Rows from a pointing dataset:
######

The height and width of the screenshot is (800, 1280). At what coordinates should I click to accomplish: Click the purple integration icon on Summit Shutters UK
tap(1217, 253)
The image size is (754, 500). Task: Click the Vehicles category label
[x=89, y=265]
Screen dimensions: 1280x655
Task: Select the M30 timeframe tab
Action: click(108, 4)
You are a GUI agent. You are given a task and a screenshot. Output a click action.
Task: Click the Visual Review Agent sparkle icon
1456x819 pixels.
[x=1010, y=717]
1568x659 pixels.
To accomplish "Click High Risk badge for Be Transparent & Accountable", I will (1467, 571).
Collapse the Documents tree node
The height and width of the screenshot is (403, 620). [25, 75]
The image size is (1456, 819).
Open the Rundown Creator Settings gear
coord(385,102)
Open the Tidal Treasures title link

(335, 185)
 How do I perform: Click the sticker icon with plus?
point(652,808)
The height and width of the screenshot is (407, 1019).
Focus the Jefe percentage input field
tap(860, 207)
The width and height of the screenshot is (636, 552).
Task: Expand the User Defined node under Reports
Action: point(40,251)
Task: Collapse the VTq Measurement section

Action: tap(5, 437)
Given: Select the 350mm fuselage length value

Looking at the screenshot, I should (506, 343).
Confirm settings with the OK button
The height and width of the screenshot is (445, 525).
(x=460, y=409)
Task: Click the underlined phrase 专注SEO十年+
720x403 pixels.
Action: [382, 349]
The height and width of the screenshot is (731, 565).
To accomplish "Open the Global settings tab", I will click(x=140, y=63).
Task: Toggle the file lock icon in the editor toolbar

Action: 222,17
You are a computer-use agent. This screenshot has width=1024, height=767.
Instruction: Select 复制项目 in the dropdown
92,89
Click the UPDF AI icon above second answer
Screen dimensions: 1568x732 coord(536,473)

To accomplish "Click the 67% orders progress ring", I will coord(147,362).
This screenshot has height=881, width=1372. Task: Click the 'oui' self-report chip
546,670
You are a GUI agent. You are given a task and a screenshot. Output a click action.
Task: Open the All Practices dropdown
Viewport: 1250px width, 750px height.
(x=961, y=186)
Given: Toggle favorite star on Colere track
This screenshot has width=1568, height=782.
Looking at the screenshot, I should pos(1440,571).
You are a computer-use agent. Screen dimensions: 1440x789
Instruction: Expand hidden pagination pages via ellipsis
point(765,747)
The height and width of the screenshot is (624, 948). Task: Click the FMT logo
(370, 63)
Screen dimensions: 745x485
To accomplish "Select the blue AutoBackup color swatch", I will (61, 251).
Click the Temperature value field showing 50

######

■ **BRIEF**
Count the lines in the rows above that contain the word "Collapse". Reply with the number only.

■ **RESPONSE FOR THIS EXERCISE**
2